False memories are common in OCD. An intrusive thought can spark an obsession with an event that didn’t actually take place. This thought is often traumatic.
OCD Clinic Brisbane describes a difficulty accepting uncertainty when it comes to false memories.
Dealing with uncertainty
Uncertainty can have its perks. It is better to assume a rustle of leaves is a snake than to assume it is just the wind. Uncertainty can keep us out of harms way.
With OCD, uncertainty can convince us the worst case scenario is true, to the point it affects our daily lives.
I started having weird thoughts. What if we hit someone? Like, what stops this being a possibility?
I immediately shrugged it off, but for some reason the thought didn’t want to leave. I didn’t want to seem insane, so I kept the thought to myself.
The thought got worse. Every time I questioned it, it cemented itself deep into my consciousness and it was now the only thing I could think of.
These thoughts are more common than we think
Keeping intrusive thoughts a secret is pretty normal. What if we are judged, or not taken seriously?
By staying silent however, it is hard to see how common these thoughts are.

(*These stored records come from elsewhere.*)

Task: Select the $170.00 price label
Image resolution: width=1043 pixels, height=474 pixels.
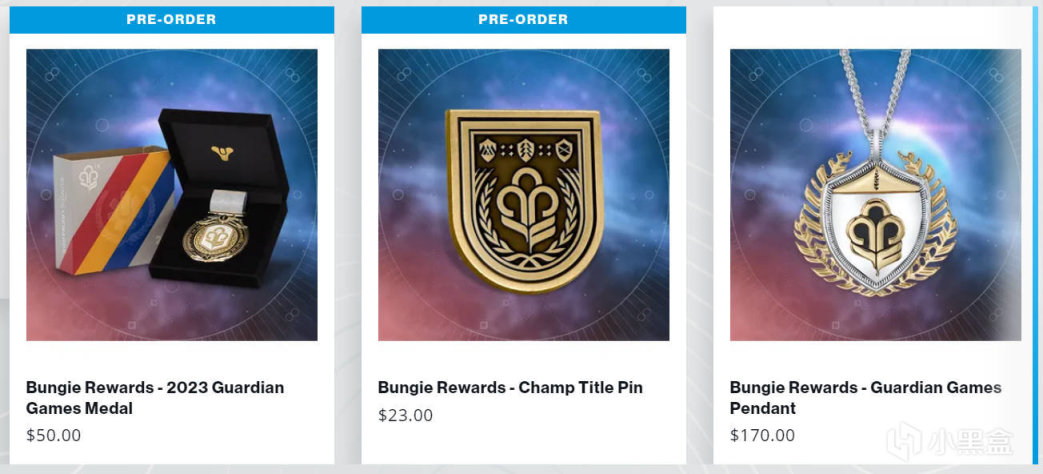Action: point(762,435)
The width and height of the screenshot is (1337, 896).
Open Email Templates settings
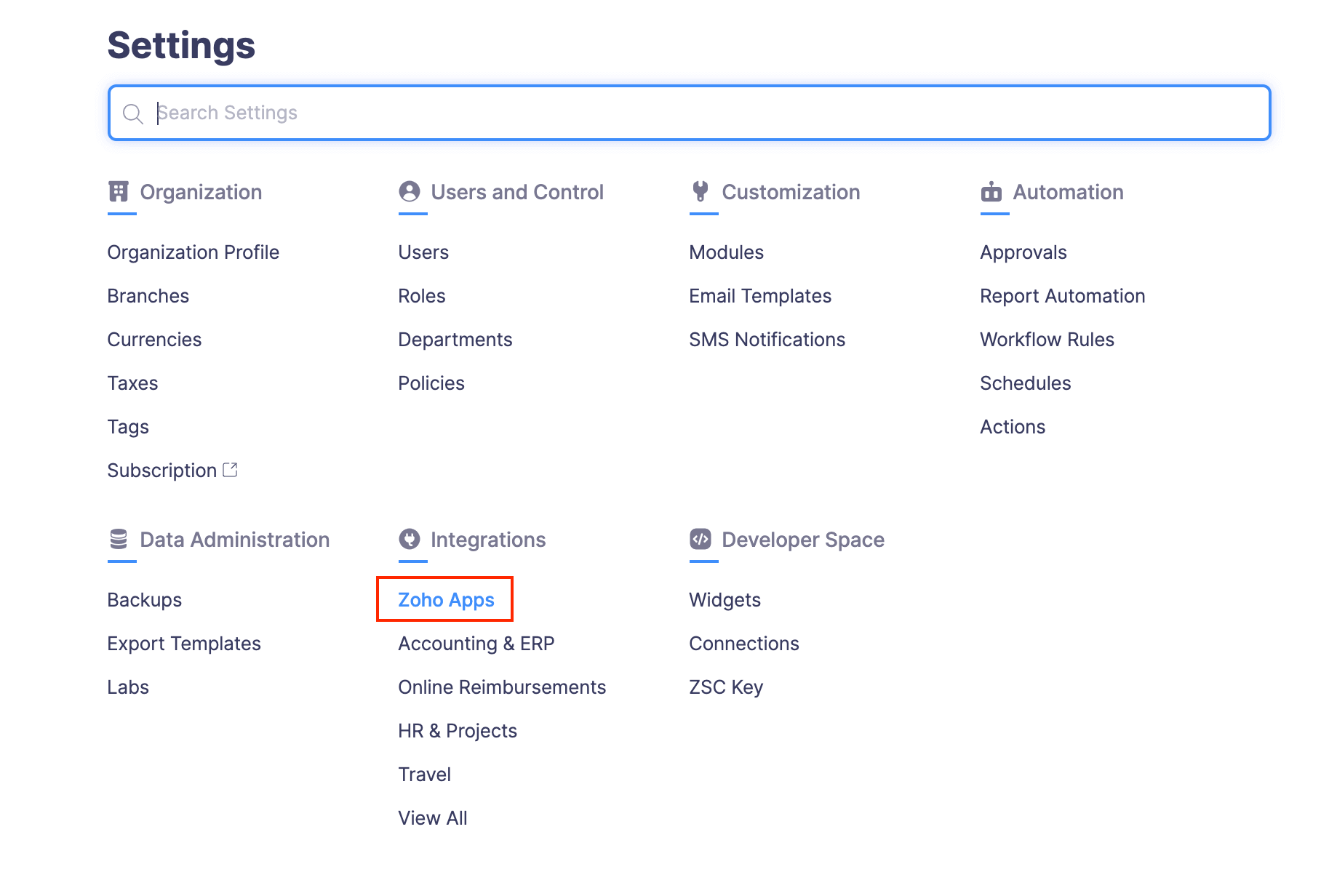point(759,296)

This study found that approximately 94% of people surveyed had an intrusive thought in the past three months. The majority of these thoughts were ‘doubting intrusions’.
The belief that someone was hit by a car can be classed as a doubting intrusion, as it involves doubting the reality experienced at the time.
Because I didn’t look behind the car afterwards, music was blaring and we were talking, I do not have that visual that we didn’t hit a person.
Very Well Mind states that checking can perpetuate OCD behaviours.
A similar article about the common problem of OCD whilst driving describes how checking compulsions can turn a simple drive into a traumatic experience.
Checking may feel like a valid solution. In reality, checking compulsions may be relied upon more and more over time.
If you are struggling with false memories and OCD, know that you are not alone.
False memories can vary wildly from person to person, often adapting to a persons unique set of fears and phobias.
Professional help can be a great way to help ease the doubts and understand the mechanisms to heal.